## QUOTED PASSAGE
# # # #

The most common data quality issue. Let us check for duplicate catalog IDs:

SELECT catalog_id,
       count(*) AS id_count
FROM music_catalog_staging
GROUP BY catalog_id
HAVING count(*) > 1
ORDER BY id_count DESC;

CAT-1001 appears twice – an exact duplicate row. But duplicates are not always that obvious.

Sneaky Duplicates

Sometimes the catalog_id is different but the data is the same:

SELECT artist_name, album_title, track_title, track_number,
       count(*) AS dupe_count
FROM music_catalog_staging
GROUP BY artist_name, album_title, track_title, track_number
HAVING count(*) > 1;

The Beatles’ “Come Together” appears with both CAT-1010 and CAT-1099. Same song, different ID. This is real-world data distribution drama.

Knowledge Check 1

True or False: If every row has a unique catalog_id, then the table has no duplicates.

Think about it.

Answer: Knowledge Check 1

False!

Duplicate data can exist even with unique IDs. A duplicate is about the content, not just the identifier. Always check for duplicates on the meaningful columns, not just the ID.

Finding NULL Values

NULLs are the ghosts of your database – invisible until they break something:

SELECT
    count(*) AS total_rows,
    count(*) - count(genre) AS missing_genre,
    count(*) - count(label) AS missing_label,
    count(*) - count(track_title) AS missing_track_title,
    count(*) - count(track_number) AS missing_track_number,
    count(*) - count(track_duration_sec) AS missing_track_duration
FROM music_catalog_staging;

count(column) skips NULLs while count(*) counts all rows. The difference reveals the gaps.

Which Rows Have NULLs?

SELECT catalog_id, artist_name, album_title, genre, label,
       track_title
FROM music_catalog_staging
WHERE genre IS NULL
   OR label IS NULL
   OR track_title IS NULL;

Daft Punk is missing genre and label info. Amy Winehouse has a NULL track. These need decisions: fill them in, or remove them?

# # # #

## TASK A
Return everything in the records from the line containing "Find the location of a particular element. Image" down to the line containing "What do you see at coordinates (173, 31)", with both of those lines included and every line copied exactly.

# # # #

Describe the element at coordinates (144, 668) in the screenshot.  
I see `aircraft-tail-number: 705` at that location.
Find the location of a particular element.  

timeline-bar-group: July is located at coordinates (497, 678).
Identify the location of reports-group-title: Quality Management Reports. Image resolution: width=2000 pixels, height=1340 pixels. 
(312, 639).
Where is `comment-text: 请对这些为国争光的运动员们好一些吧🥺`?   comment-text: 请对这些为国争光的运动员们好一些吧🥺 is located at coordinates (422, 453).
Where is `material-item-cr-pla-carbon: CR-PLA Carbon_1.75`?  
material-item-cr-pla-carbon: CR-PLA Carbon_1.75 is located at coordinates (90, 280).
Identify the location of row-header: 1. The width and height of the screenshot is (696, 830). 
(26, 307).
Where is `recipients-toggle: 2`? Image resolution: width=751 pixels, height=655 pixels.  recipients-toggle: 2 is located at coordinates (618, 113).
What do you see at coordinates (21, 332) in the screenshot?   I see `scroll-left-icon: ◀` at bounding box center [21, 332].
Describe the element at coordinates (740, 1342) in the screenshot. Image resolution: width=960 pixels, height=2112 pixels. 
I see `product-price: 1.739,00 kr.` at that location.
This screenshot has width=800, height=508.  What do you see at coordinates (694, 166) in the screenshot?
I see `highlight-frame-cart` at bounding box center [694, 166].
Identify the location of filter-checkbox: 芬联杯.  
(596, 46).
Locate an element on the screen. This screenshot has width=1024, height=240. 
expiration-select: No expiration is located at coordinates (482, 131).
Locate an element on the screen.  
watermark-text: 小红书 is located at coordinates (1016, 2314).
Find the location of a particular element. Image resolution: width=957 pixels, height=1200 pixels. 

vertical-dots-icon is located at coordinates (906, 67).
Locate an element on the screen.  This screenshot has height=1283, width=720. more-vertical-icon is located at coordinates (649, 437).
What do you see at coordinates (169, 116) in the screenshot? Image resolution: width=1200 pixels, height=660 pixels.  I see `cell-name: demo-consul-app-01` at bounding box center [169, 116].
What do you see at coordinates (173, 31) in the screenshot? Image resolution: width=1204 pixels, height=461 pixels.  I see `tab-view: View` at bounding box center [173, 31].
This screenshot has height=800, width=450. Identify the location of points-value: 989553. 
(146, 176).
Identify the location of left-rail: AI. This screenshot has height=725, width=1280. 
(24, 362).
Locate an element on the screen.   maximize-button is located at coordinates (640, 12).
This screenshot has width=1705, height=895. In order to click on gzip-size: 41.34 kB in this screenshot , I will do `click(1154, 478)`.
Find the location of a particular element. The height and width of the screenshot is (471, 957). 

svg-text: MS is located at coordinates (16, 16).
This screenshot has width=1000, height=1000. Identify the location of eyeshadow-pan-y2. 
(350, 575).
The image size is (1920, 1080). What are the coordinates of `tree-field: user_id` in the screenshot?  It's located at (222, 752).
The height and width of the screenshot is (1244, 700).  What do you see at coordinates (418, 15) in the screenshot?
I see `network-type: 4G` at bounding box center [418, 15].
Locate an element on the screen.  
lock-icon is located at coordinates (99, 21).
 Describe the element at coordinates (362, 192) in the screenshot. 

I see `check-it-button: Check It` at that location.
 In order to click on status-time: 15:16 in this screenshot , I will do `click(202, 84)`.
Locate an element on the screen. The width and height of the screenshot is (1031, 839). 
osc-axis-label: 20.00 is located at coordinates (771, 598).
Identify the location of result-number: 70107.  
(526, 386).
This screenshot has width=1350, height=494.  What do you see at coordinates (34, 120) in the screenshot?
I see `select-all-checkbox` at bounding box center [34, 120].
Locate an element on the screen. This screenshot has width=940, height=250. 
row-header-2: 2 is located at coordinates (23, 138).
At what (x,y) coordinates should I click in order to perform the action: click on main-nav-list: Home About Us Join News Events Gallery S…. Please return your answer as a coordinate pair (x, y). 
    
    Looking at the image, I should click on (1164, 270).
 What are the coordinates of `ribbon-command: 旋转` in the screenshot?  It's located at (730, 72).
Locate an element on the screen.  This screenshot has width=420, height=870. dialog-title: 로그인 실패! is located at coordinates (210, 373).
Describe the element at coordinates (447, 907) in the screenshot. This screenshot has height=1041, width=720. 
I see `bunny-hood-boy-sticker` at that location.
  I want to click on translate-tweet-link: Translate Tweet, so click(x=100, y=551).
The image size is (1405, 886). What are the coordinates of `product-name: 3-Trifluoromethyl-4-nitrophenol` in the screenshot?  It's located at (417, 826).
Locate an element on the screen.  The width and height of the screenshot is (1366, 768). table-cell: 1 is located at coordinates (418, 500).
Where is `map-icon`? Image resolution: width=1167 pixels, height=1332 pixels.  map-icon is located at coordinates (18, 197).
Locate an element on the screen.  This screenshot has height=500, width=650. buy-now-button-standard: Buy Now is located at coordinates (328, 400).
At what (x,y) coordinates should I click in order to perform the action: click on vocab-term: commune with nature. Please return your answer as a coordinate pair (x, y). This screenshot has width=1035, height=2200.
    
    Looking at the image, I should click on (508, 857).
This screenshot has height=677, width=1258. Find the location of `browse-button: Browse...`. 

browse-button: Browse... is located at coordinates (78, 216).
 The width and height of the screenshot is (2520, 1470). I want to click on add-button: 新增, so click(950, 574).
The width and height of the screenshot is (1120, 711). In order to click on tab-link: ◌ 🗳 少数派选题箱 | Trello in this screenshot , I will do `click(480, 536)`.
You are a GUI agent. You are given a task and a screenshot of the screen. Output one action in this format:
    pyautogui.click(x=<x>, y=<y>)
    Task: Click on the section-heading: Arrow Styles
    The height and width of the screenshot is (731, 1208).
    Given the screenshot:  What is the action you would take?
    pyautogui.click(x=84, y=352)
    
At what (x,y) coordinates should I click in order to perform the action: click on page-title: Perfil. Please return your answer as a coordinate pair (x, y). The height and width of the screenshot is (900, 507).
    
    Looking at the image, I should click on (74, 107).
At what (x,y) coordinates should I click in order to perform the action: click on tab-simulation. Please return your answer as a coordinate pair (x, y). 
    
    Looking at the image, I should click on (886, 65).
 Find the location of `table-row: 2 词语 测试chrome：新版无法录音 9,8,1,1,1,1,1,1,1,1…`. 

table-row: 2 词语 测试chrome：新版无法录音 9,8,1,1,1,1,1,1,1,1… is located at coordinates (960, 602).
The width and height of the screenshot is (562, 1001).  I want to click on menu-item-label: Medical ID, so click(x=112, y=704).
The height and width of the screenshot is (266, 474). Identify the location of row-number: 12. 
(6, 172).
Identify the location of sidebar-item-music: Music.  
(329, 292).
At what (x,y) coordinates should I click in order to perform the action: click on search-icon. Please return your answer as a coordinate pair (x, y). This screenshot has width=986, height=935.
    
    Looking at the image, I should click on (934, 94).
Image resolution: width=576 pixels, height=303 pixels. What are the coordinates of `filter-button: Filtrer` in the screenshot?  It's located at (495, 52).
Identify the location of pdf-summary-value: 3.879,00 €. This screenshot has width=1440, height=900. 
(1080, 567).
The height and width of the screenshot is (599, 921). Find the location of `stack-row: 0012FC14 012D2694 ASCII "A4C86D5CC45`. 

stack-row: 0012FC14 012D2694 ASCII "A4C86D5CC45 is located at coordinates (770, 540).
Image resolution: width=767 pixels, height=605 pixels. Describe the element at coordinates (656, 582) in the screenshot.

# # # #

## TASK B
Retype the entire SQL data quality passage with no changes.

## RESPONSE BOX A
Find the location of a particular element. Image resolution: width=957 pixels, height=1200 pixels. 

vertical-dots-icon is located at coordinates (906, 67).
Locate an element on the screen.  This screenshot has height=1283, width=720. more-vertical-icon is located at coordinates (649, 437).
What do you see at coordinates (169, 116) in the screenshot? Image resolution: width=1200 pixels, height=660 pixels.  I see `cell-name: demo-consul-app-01` at bounding box center [169, 116].
What do you see at coordinates (173, 31) in the screenshot? Image resolution: width=1204 pixels, height=461 pixels.  I see `tab-view: View` at bounding box center [173, 31].

## RESPONSE BOX B
The most common data quality issue. Let us check for duplicate catalog IDs:

SELECT catalog_id,
       count(*) AS id_count
FROM music_catalog_staging
GROUP BY catalog_id
HAVING count(*) > 1
ORDER BY id_count DESC;

CAT-1001 appears twice – an exact duplicate row. But duplicates are not always that obvious.

Sneaky Duplicates

Sometimes the catalog_id is different but the data is the same:

SELECT artist_name, album_title, track_title, track_number,
       count(*) AS dupe_count
FROM music_catalog_staging
GROUP BY artist_name, album_title, track_title, track_number
HAVING count(*) > 1;

The Beatles’ “Come Together” appears with both CAT-1010 and CAT-1099. Same song, different ID. This is real-world data distribution drama.

Knowledge Check 1

True or False: If every row has a unique catalog_id, then the table has no duplicates.

Think about it.

Answer: Knowledge Check 1

False!

Duplicate data can exist even with unique IDs. A duplicate is about the content, not just the identifier. Always check for duplicates on the meaningful columns, not just the ID.

Finding NULL Values

NULLs are the ghosts of your database – invisible until they break something:

SELECT
    count(*) AS total_rows,
    count(*) - count(genre) AS missing_genre,
    count(*) - count(label) AS missing_label,
    count(*) - count(track_title) AS missing_track_title,
    count(*) - count(track_number) AS missing_track_number,
    count(*) - count(track_duration_sec) AS missing_track_duration
FROM music_catalog_staging;

count(column) skips NULLs while count(*) counts all rows. The difference reveals the gaps.

Which Rows Have NULLs?

SELECT catalog_id, artist_name, album_title, genre, label,
       track_title
FROM music_catalog_staging
WHERE genre IS NULL
   OR label IS NULL
   OR track_title IS NULL;

Daft Punk is missing genre and label info. Amy Winehouse has a NULL track. These need decisions: fill them in, or remove them?